In detail, once a photoresist pattern made of a reflowable material
is formed by using a normal photo mask that has only transparent
areas and opaque areas, it is subject to reflow process to flow
onto areas without the photoresist, thereby forming thin
portions.
[0158] Referring to FIGS. 31 and 32, the third portions of the data
metal layer 170 disposed on the wires areas WA are removed by wet
etch using the photoresist 50 as an etch mask to form a plurality
of data metal members 174. In FIGS. 31 and 32, for the data metal
members 174, the lower, the intermediate, and the upper films
thereof are denoted by additional characters p, q and r,
respectively.
[0159] Thereafter, the third portions of the extrinsic a-Si layer
160 and the intrinsic a-Si layer 150 on the wires areas WA are
removed by dry etch to form a plurality of extrinsic semiconductor
stripes 164 and a plurality of (intrinsic) semiconductor stripes
151 including projections 154.
[0160] Subsequently, the second portions 54 of the photoresist 50
disposed on the channel areas CA are removed by etch back process.
At this time, the first portions 52 of the photoresist 50 may be
thinned.
[0161] Referring to FIGS. 33-35, the data metal members 174 are wet
etched by using the first portions 52 of the photoresist 50 to
remove the second portions of the data metal members 174 such that
each of the data metal members 174 is divided into a plurality of
output electrodes 175 and a data line 171 including input
electrodes 173 and an end portion 179, and simultaneously, the
second portions of the extrinsic semiconductor stripes 164 on the
channel areas CA are exposed. In FIGS. 34 and 35, for data lines
171 and the end portions 179 thereof, the input electrodes 173, and
the drain electrodes 175, the lower, the intermediate, and the
upper films thereof are denoted by additional characters p, q and
r, respectively.
[0162] The second portions of the extrinsic semiconductor stripes
164 are removed by dry etch such that each of the extrinsic
semiconductor stripes 164 is divided into a plurality of ohmic
contact islands 165 and an ohmic contact stripe 161 including
projections 163 and simultaneously, the second portions of the
intrinsic semiconductor stripes 151 on the channel areas CA are
exposed.
[0163] Successively, the first portions 52 of the photoresist 50 is
removed by a photoresist stripper containing butyl diglycol (or
diethylene glycol monobutyl ether), diethylene glycol monoethyl
ether, dimethyl sulfoxide, N-methylpyrrolidone, and
monoisopropanolamine.
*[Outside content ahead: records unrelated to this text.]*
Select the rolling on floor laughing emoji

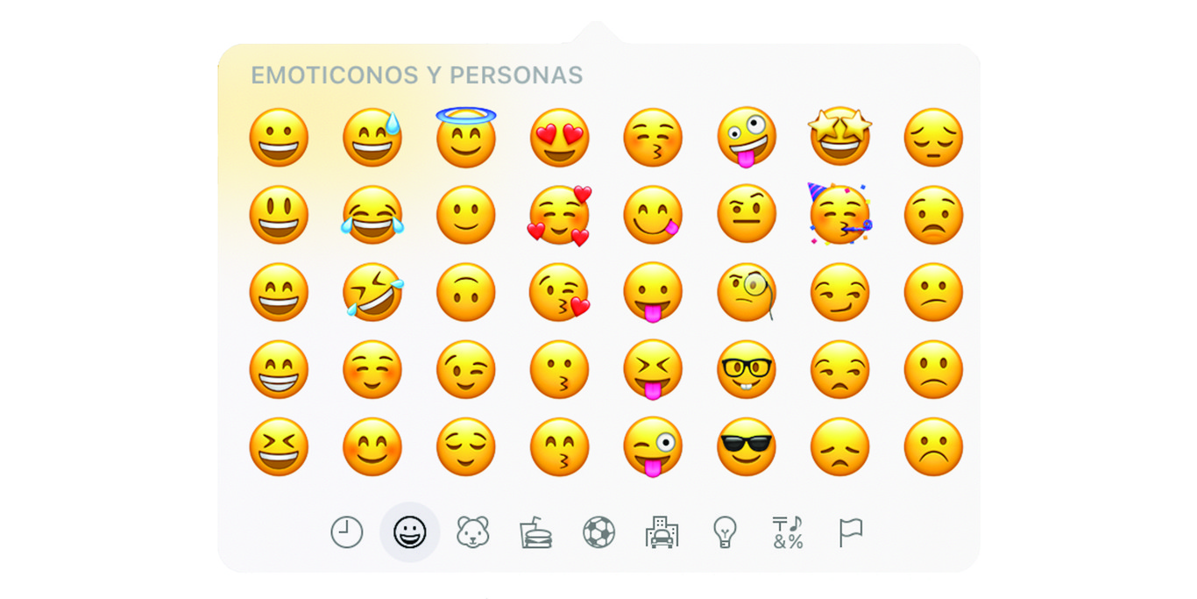click(x=372, y=292)
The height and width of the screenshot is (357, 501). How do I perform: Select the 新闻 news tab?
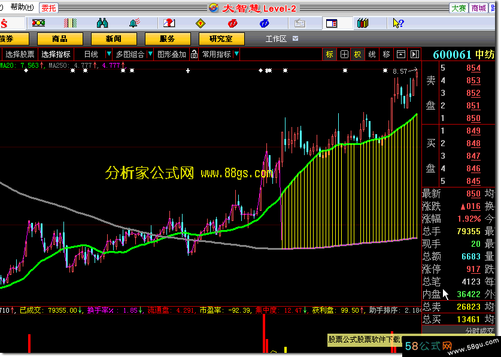[113, 39]
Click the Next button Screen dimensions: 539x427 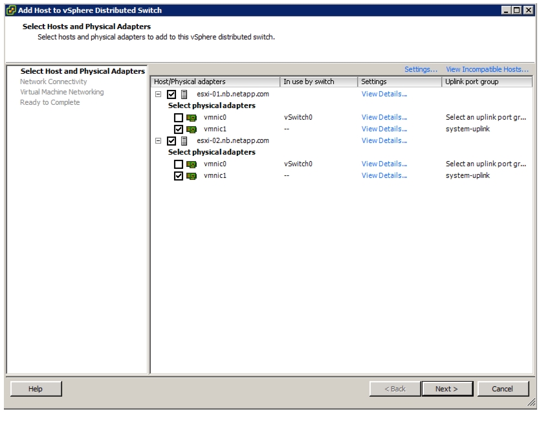[x=447, y=389]
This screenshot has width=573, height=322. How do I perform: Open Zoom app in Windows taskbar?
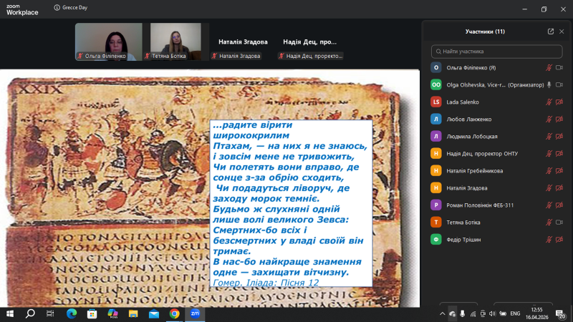tap(195, 313)
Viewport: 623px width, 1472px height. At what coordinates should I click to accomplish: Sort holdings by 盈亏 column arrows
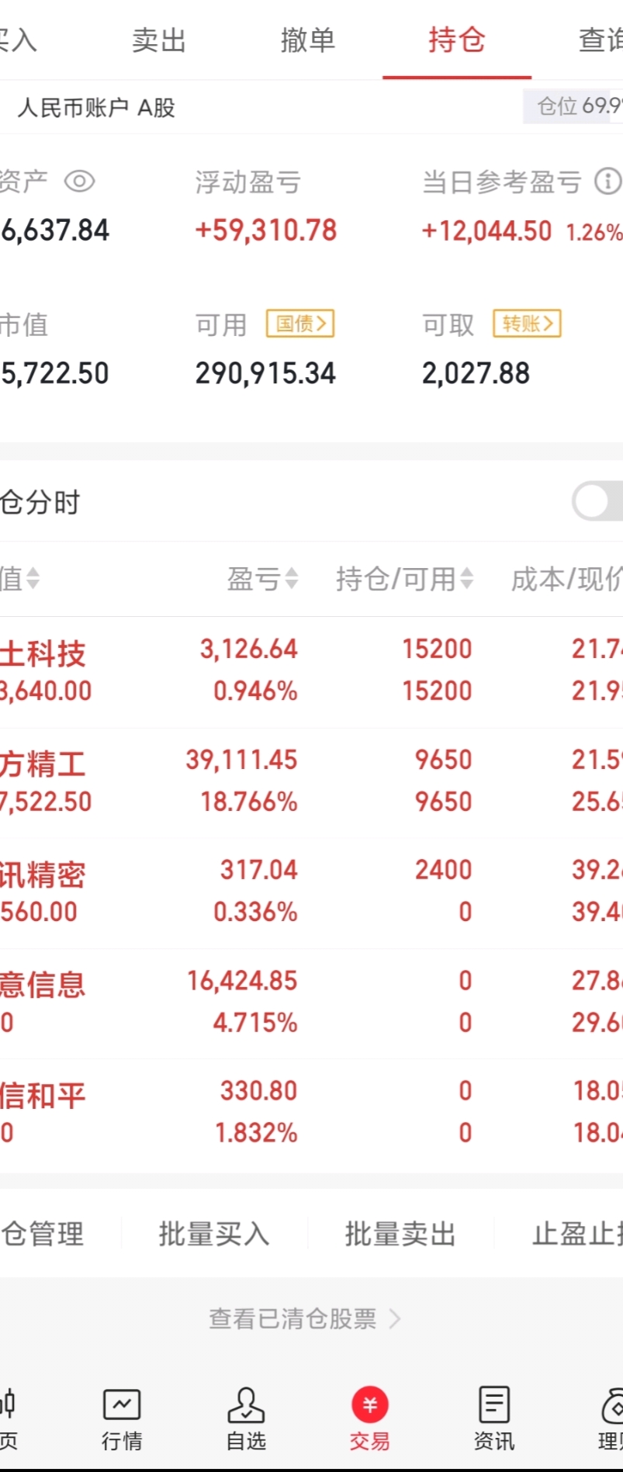292,578
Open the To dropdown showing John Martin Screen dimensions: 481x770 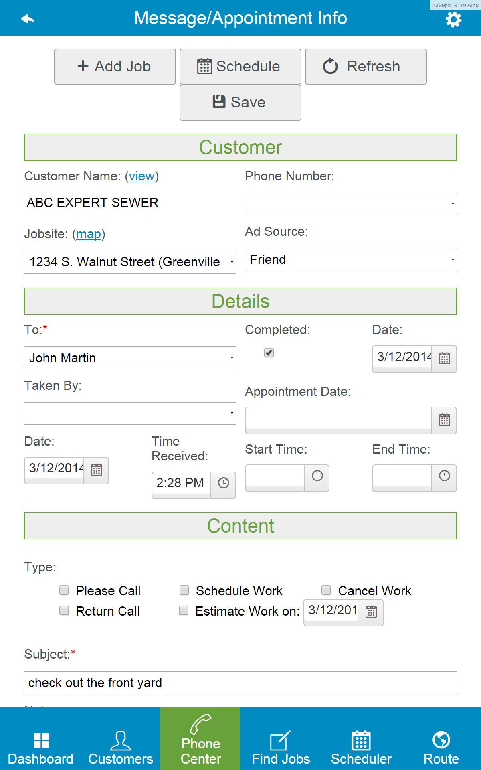coord(130,358)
Among the above-listed materials, dimethyl
sulfoxide, N-methylpyrrolidone, and monoisopropanolamine dissolves
aluminum in the intermediate films 171q and 175q, and the dissolved
aluminum flows onto the surface of the exposed second portions of
semiconductor stripes 151 to form a thin film. The thickness of the
aluminum thin film may be equal to or greater than about 1
nanometer.
[0164] Annealing at about 130-400.degree. C. causes the second
portions of semiconductor stripes 151 to be crystallized as
described with reference to FIGS. 15-18.
[0165] Referring to FIGS. 36-38, a passivation layer 180 is
deposited and patterned along with the gate insulating layer 140 to
form a plurality of contact holes 181, 182, 183, 184 and 185.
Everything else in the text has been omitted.